“Set by Uncontained
Fiscal Malfeasance, and Exacerbated by Still-Unfolding Effects of the 2008
Systemic Panic and Near-Collapse, U.S. Hyperinflation Looms by End of 2014.
After decades of U.S. government fiscal mismanagement, by 2004, the U.S.
budget deficit was so out of control that it had become both unsustainable
and uncontainable. Using generally accepted accounting principles
(GAAP-accounting), the deficit for just the fiscal-year 2004 exploded to
$11.0 trillion…
“Adjusted for distortions from one-time accounting changes, the
actual, or GAAP-based, federal deficit has run roughly $5 trillion per year
since 2004, and it likely topped $7 trillion in 2012, with total federal debt
and the net present value of federal-government obligations approaching $90
trillion (see Table I in Section III). No amount of spending cuts, outside of
the politically-untouchable social programs, and no amount of tax increases,
can bring the GAAP-based annual U.S. budget deficit into balance.
“Faced with structural impairments to individual income growth,
the Federal Reserve (under Chairman Alan Greenspan) actively encouraged the
excessive growth of consumer debt as a way to support economic activity,
continuously borrowing economic growth from the future.
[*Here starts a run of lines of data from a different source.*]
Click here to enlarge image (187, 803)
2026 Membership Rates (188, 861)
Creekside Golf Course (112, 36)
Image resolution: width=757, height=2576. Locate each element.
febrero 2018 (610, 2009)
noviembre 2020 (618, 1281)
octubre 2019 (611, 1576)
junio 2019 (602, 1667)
“With an inevitable day of reckoning, the U.S. financial and
banking systems came literally to the brink of collapse in September 2008. To
prevent the unthinkable, the Federal Reserve and the U.S. government created,
spent, loaned, guaranteed, and gave away whatever money was necessary, and
otherwise bailed out or acquired a number of failing large
corporations…
“Those actions forestalled a systemic collapse, but they did not
resolve the fundamental underlying difficulties. Contrary to official GDP
reporting, there has been no subsequent economic recovery.
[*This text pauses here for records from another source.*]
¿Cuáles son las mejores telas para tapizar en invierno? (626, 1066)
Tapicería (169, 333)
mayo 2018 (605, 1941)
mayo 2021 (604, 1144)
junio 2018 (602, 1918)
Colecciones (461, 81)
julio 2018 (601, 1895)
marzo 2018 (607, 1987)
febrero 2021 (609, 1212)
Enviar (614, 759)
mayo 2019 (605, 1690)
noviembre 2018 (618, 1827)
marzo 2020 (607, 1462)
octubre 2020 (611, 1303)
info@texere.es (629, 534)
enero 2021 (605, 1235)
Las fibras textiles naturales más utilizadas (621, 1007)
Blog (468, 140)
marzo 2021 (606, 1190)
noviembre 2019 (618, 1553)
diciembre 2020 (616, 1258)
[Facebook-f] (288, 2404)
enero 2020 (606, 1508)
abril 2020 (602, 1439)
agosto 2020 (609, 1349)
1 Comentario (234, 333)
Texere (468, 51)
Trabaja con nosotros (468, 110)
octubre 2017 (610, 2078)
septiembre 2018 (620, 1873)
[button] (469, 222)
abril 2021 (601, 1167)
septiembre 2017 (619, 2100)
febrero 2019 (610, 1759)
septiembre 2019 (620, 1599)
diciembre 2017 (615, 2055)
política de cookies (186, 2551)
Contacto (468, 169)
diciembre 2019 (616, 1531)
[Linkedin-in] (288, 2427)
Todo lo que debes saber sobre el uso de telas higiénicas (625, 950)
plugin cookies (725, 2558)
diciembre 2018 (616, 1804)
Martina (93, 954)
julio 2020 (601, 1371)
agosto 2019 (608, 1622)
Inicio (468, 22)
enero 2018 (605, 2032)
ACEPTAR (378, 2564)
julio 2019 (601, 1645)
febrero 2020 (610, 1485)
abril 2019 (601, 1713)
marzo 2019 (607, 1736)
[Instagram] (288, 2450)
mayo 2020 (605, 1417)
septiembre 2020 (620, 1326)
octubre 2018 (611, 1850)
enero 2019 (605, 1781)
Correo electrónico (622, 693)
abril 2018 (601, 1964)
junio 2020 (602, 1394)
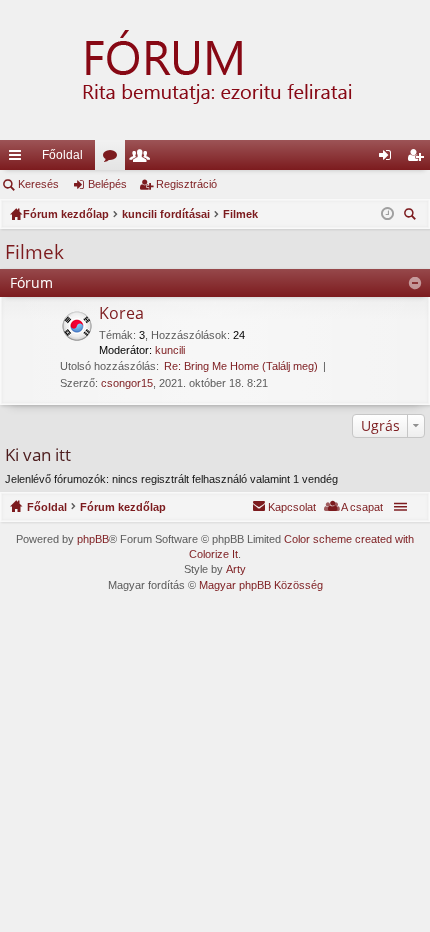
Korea (121, 314)
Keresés (38, 184)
“The ultimate costs for saving the system in 2008 and beyond,
comes down to inflation, which will be reflected eventually in the complete
debasement of the U.S. dollar. Accordingly, actions taken during the
crisis-containment of 2008, and later, brought the outside timing for the
hyperinflation forecast of 2018, into 2014.
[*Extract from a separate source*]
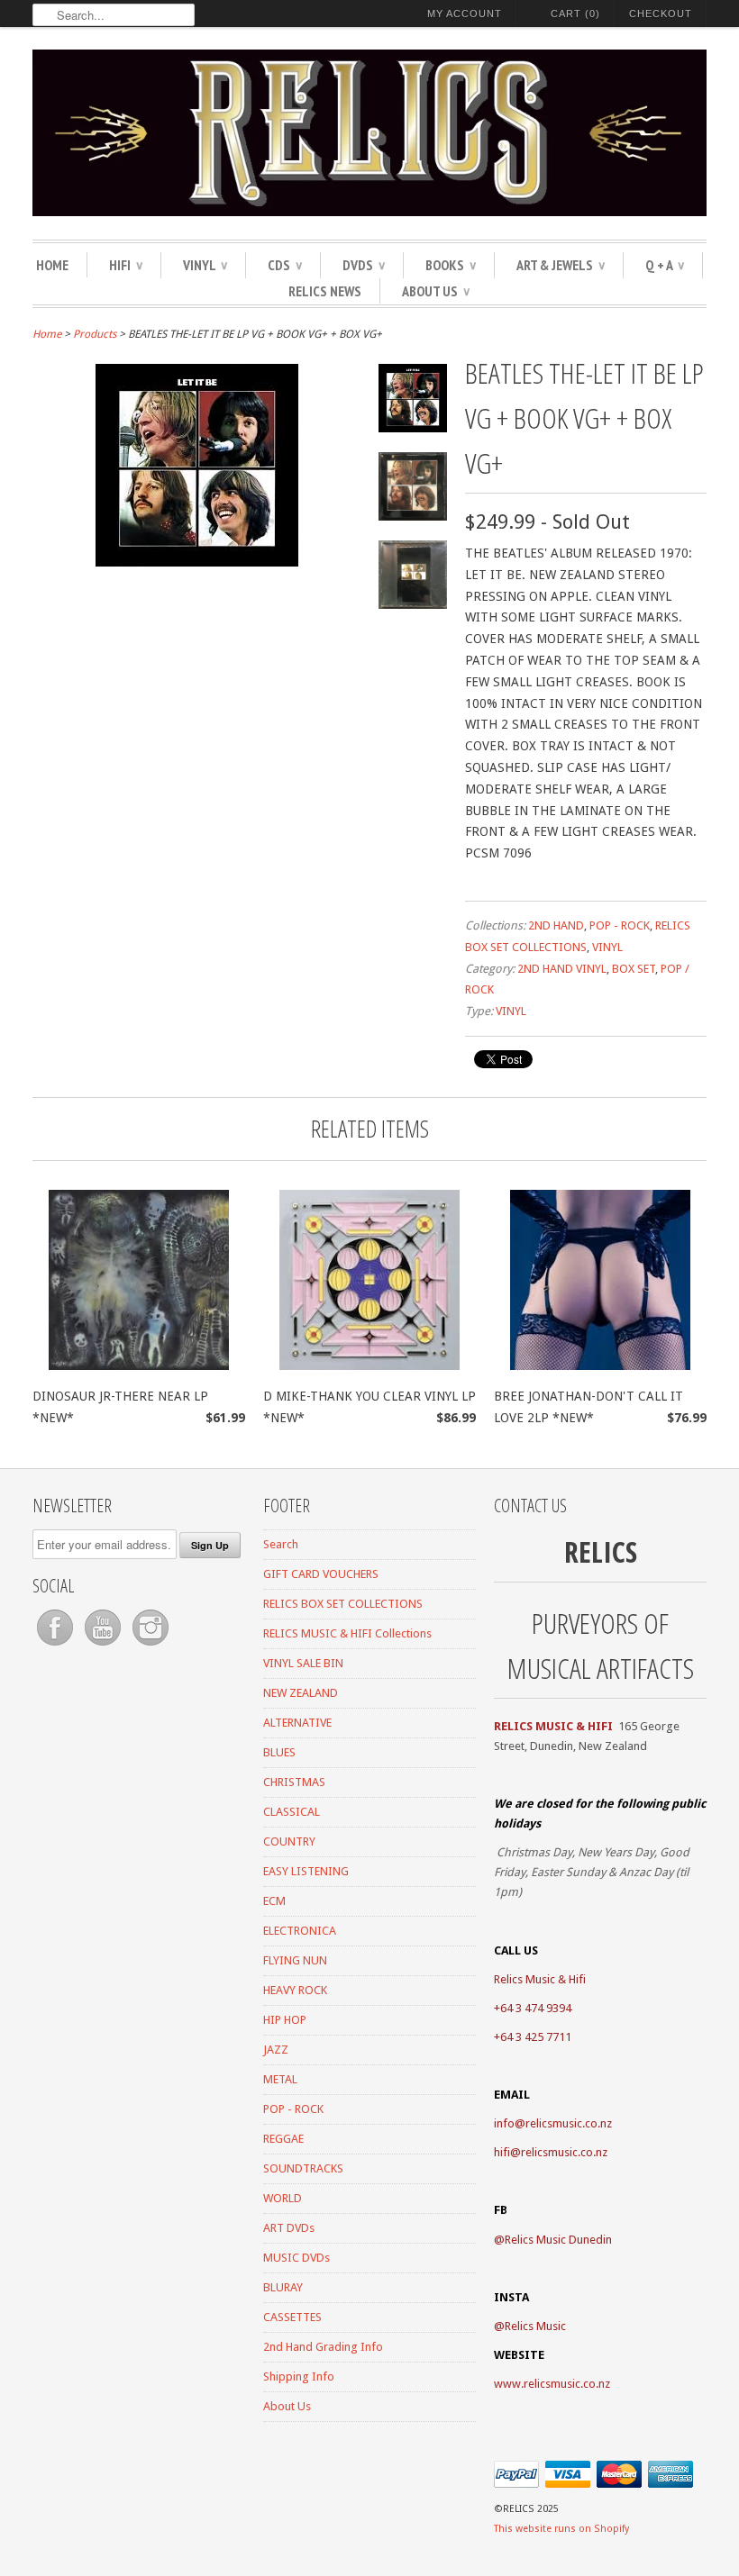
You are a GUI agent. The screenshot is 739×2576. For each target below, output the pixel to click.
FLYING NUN (295, 1960)
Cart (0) (575, 13)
“…the U.S. dollar, as we know it, is not likely to survive
until the next congressional election in 2014…”
“Special Commentary: Review of Economic, Systemic-Solvency,
Inflation, U.S. Dollar and Gold Circumstances, #485”
John Williams, shadowstats.com, 11/27/2012
Official Data Purveyors would have you
believe that U.S. inflation is “contained,” GDP is growing
healthily, and Sovereign Debt is sustainable. Not true! The U.S. for example
is already Threshold Hyperinflationary at 9.82% and GDP growth is a negative 2.10% and the net present
value of downstream Federal government obligations is nearly $90 trillion.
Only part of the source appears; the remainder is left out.